Hyperlocal Isn’t a Business

It’s been said before, “Local Ain’t Easy”. Whether you call them “hyperlocal”, or “citizen’s journalism”, or “grassroots media” sites, websites that are built around a community and depend on contributions from readers just have a hard time getting launched and building up a critical mass of visitors. In the last year or two, there have been a number of high-profile site launches, like Backfence and Bayosphere, that got a lot of press when they first came out, but failed to build on that initial buzz and kind of petered out over time. There’s a review of Backfence from about two months ago that compares it to a ghost town, or a frontier land with infrastructure and zoning but no residents. Even after all of the money and all of the excitement, few people showed up to actually contribute to the thing.

Dan Gillmor’s Bayosphere is having the same problem. A year ago, in a highly-publicized move, Dan left his cushy job as a Silicon Valley reporter to launch a citizen journalism site for the Bay Area. It arrived with much fanfare, and at first it consisted only of…Dan’s blog. At a new address. And after a year, a year that has seen them add tools to allow anymore to sign up for an account and post their own entries, Bayosphere is still primarily made up of…Dan’s blog.

Not that this is a bad thing. Some of the best-written sites out there are personal blogs. But all along Dan was talking about how this new venture was his full time job. He and his partners were throwing money at it, some of it theirs, some of it from investors, and they expected to make back a profit. Enough to pay Dan’s salary and a few others, and to keep the site growing. In short, they looked at it from the beginning as a business. And that, Dan admits this week, was the biggest mistake they made. There never was a viable business model to the site, and by September they stopped spending investors money because it seemed pretty clear that they were never going to make it back.

Just like Backfence, they defined success as “making money”. And they failed, just like others will if they’re only chasing the bottom line.

So all of this has me thinking about my little hyperlocal site, Around Carson, and what kinds of lessons I can learn. And it seems that the number one lesson is not to think of a site like this as a business. Don’t define success by how much money you make, because it’s always going to fall short. Personally, I pay the site’s exorbitant costs ($9 per month for hosting) out of my own pocket, and I don’t expect to make it back anytime soon. Luckily the Google AdSense ads on this blog pull in $30-$40 a month, so I balance it out by saying that I’m subsidizing that site with this one.
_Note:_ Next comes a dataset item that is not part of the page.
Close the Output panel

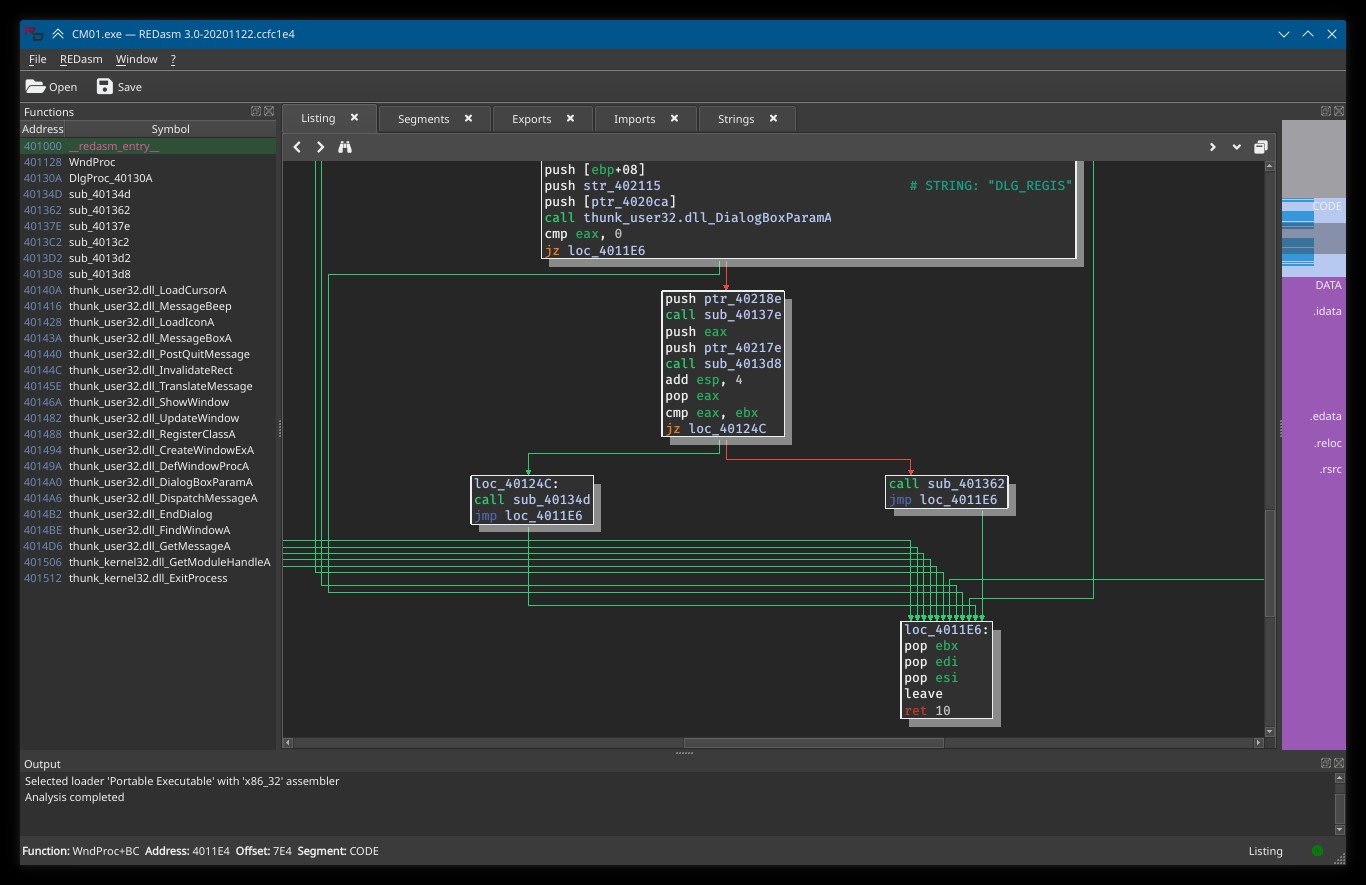(x=1339, y=763)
But it’s not about the money. It can’t be. Building a site like this is something that’s going to consume you for months and months, and whatever rewards you get sure aren’t going to come with pictures of presidents on them. At least not at first. First comes the hard task of building the site (even harder for me because I’m doing it from scratch instead of using some pre-built CMS) and attracting readers, and then convincing those readers to become writers. And only then, when you’ve got things like traffic and contributors, can you start to think about business models. Maybe down the road I can put together some kind of advertising deals with local businesses and start bringing money in from the site. But even then, how would I justify lining my own pockets if other people are doing most of the work? I don’t know, and in a way, I’m glad I’m not in that situation yet.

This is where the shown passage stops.